- [Task item]:
From the entries below, tally how many lines contain "Share" and report only that figure.

━━━ Exercise material ━━━

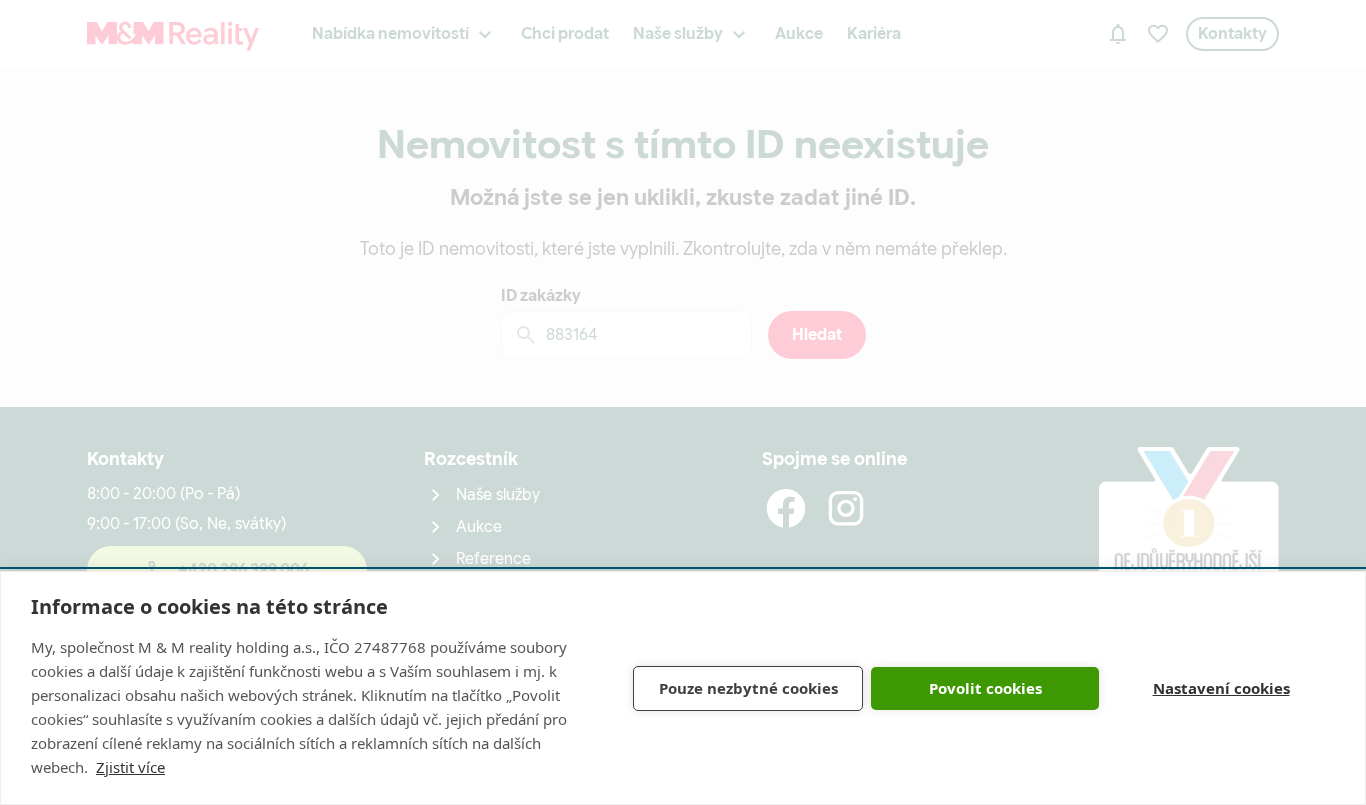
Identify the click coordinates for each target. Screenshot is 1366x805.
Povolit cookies (985, 688)
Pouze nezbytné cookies (748, 688)
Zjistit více (130, 767)
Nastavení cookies (1221, 688)
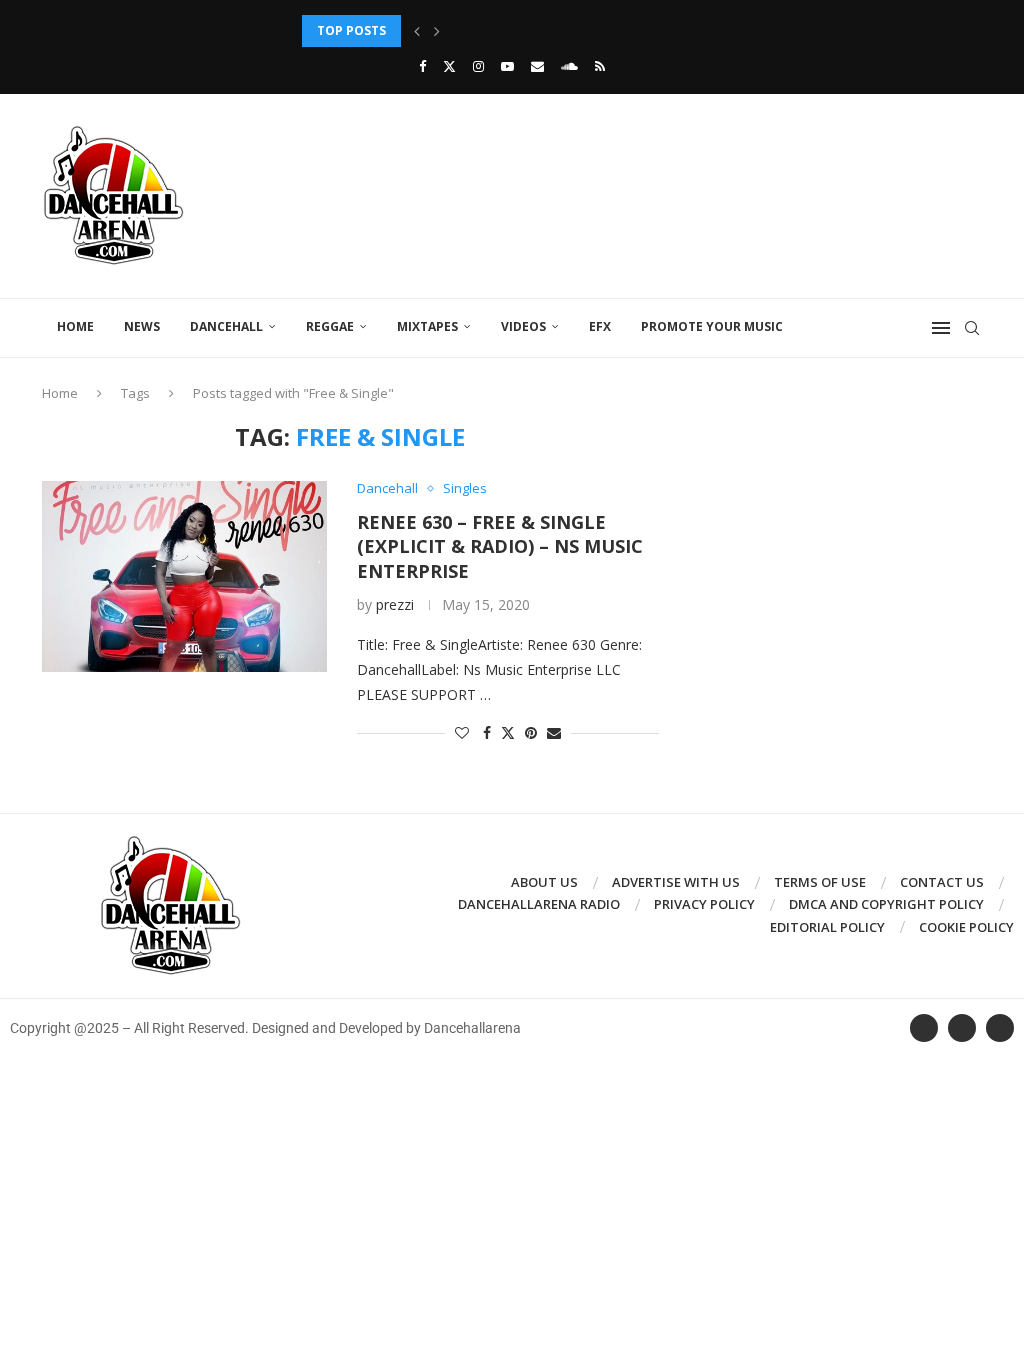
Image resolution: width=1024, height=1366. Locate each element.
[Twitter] (449, 66)
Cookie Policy (966, 927)
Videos (523, 326)
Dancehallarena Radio (539, 904)
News (142, 326)
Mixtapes (427, 326)
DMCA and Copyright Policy (886, 904)
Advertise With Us (676, 882)
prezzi (395, 604)
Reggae (330, 326)
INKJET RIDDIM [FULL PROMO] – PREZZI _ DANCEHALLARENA (483, 30)
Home (75, 326)
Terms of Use (820, 882)
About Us (544, 882)
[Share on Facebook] (487, 732)
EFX (600, 326)
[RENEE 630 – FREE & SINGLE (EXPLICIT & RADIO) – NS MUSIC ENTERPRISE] (184, 576)
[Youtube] (507, 66)
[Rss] (600, 66)
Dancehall (226, 326)
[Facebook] (422, 66)
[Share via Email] (554, 732)
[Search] (972, 328)
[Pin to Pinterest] (531, 732)
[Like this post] (462, 732)
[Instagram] (478, 66)
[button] (417, 31)
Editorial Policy (827, 927)
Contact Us (942, 882)
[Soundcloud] (569, 66)
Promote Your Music (712, 326)
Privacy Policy (704, 904)
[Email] (537, 66)
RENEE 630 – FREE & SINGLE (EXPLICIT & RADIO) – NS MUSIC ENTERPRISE (500, 546)
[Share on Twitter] (508, 732)
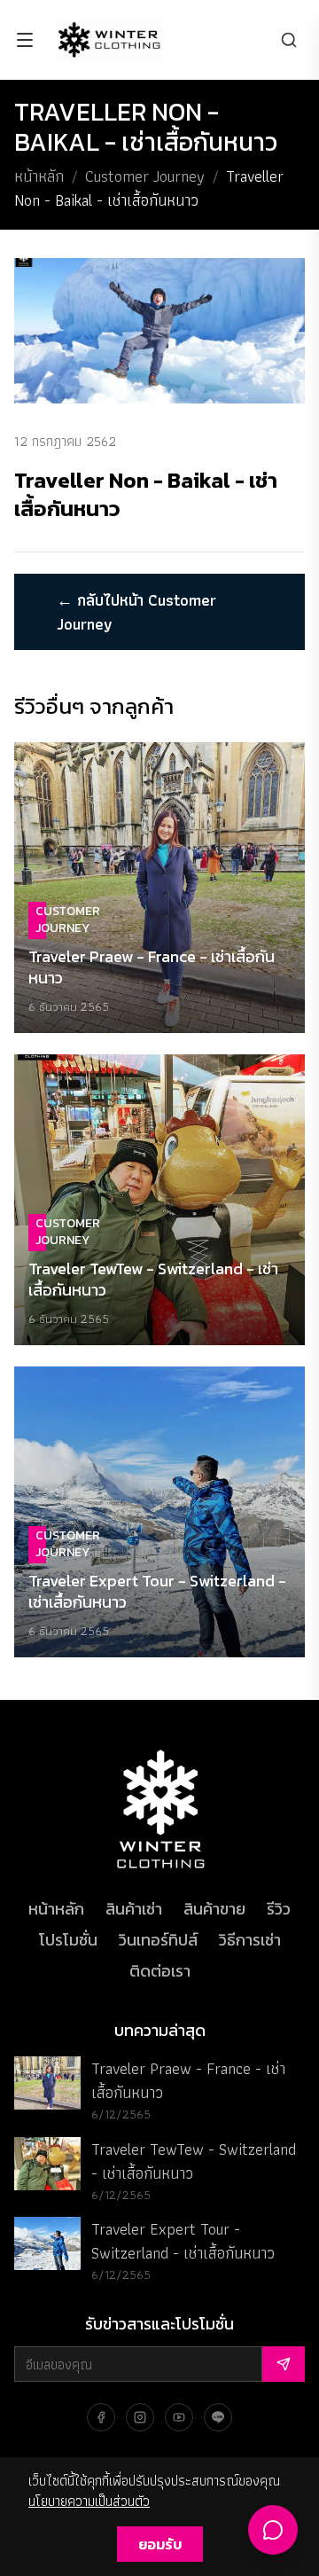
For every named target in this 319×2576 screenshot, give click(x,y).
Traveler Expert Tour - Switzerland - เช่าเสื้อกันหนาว (183, 2241)
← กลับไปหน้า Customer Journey (136, 612)
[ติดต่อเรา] (273, 2530)
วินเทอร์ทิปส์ (158, 1940)
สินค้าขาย (214, 1909)
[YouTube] (179, 2417)
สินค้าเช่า (133, 1909)
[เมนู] (25, 40)
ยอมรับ (160, 2544)
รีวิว (279, 1909)
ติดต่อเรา (160, 1971)
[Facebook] (101, 2417)
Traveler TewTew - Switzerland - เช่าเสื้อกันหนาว (193, 2161)
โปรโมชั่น (68, 1940)
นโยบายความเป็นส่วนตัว (89, 2501)
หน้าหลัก (39, 176)
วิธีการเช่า (250, 1940)
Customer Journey (145, 176)
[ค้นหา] (289, 40)
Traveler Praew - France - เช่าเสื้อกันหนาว (188, 2080)
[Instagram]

━━━

- [Problem solution]:
3